Work required => Update the entries from the start through the line that contains "coord(231,21)", inclusive, changing "column G" to "column F" and keeping everything else the same. Omit the pictures from your answer.

Data records =>
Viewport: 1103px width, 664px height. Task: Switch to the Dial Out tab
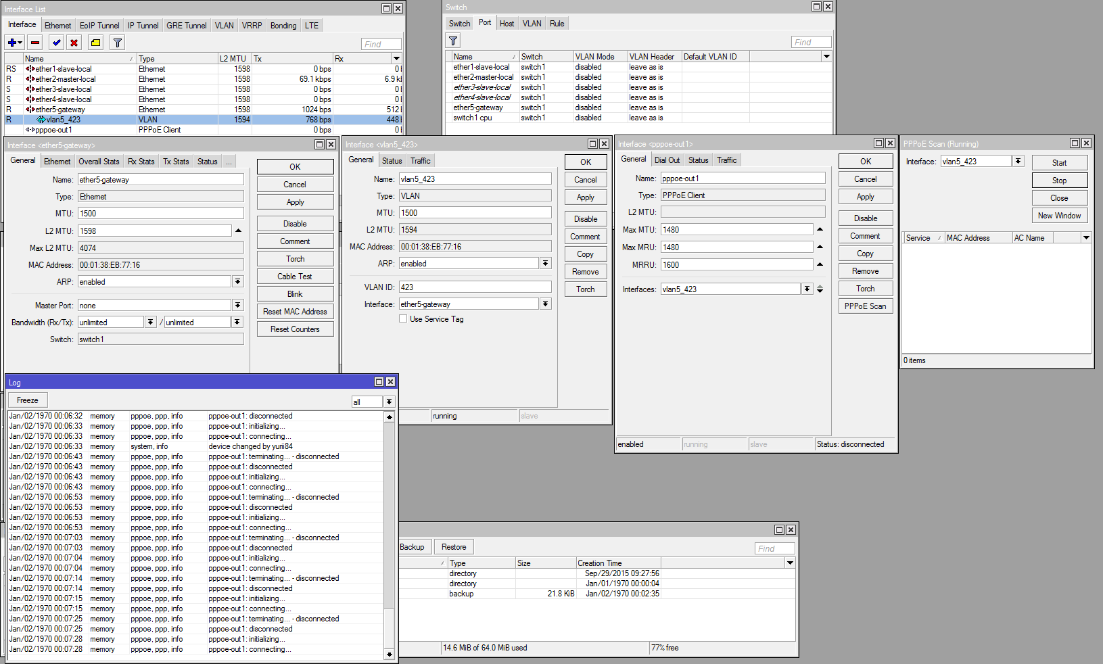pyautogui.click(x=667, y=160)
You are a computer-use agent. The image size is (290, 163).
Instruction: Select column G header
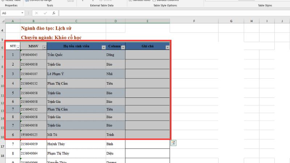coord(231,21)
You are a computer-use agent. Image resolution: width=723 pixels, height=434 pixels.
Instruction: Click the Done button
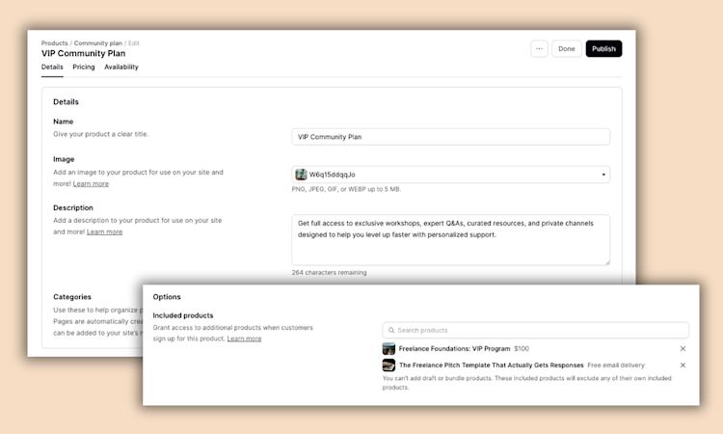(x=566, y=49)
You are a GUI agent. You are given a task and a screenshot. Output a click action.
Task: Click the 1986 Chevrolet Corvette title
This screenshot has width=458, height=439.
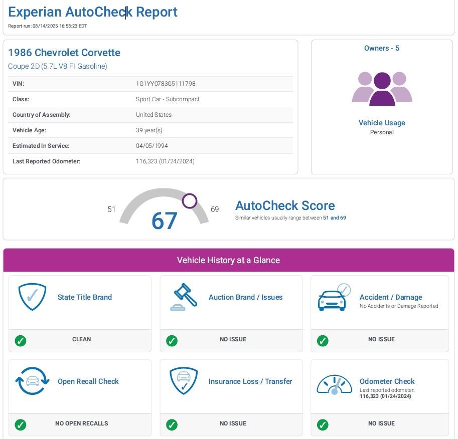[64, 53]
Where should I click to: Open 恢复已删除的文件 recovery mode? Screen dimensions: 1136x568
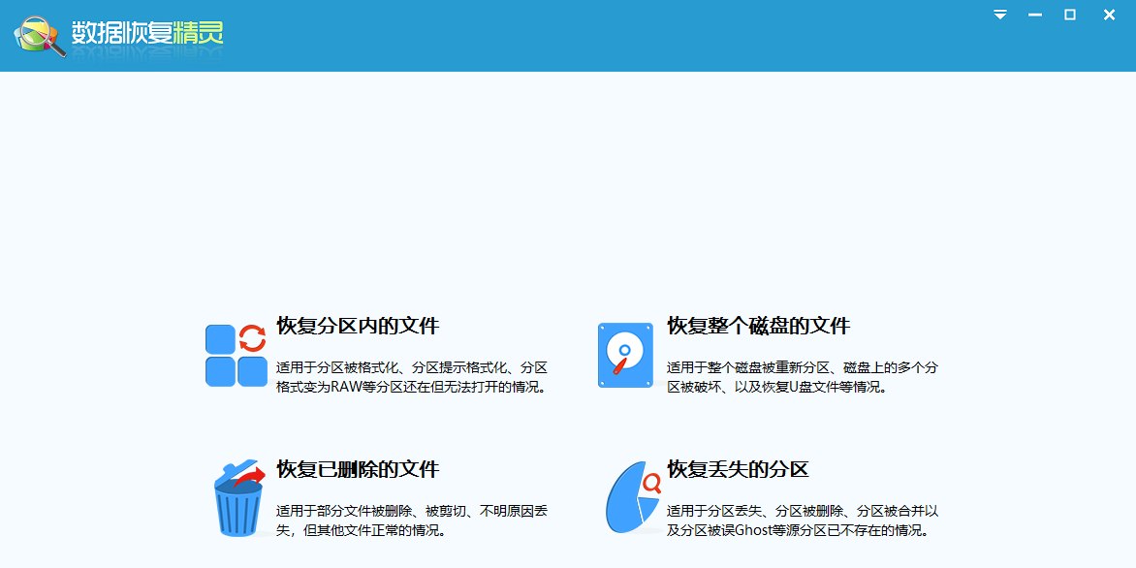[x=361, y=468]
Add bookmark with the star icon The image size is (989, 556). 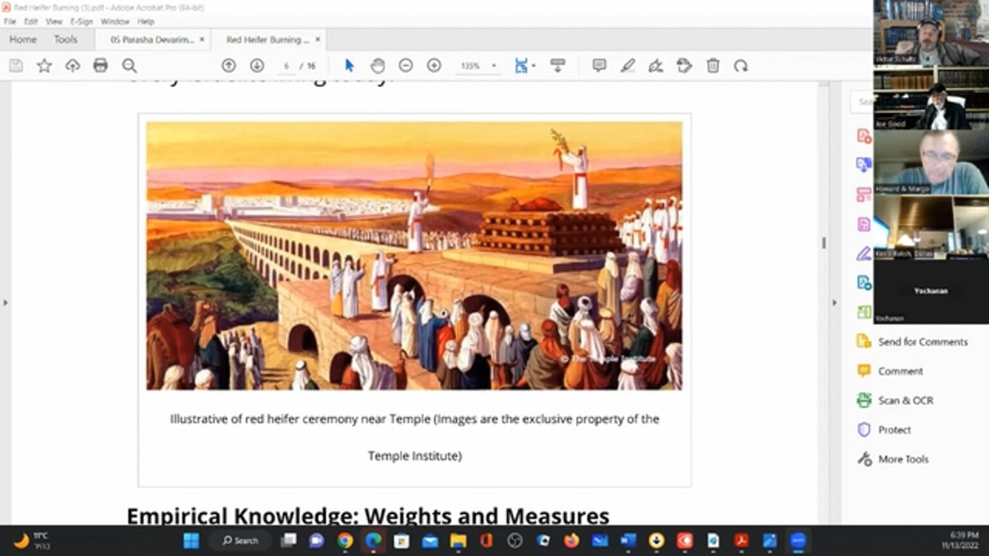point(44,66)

Exercise result =>
Viewport: 1103px width, 664px height. Task: Switch to the Dial Out tab
pyautogui.click(x=667, y=160)
You are a computer-use agent. The image size is (290, 163).
Instruction: Select column F header
coord(231,21)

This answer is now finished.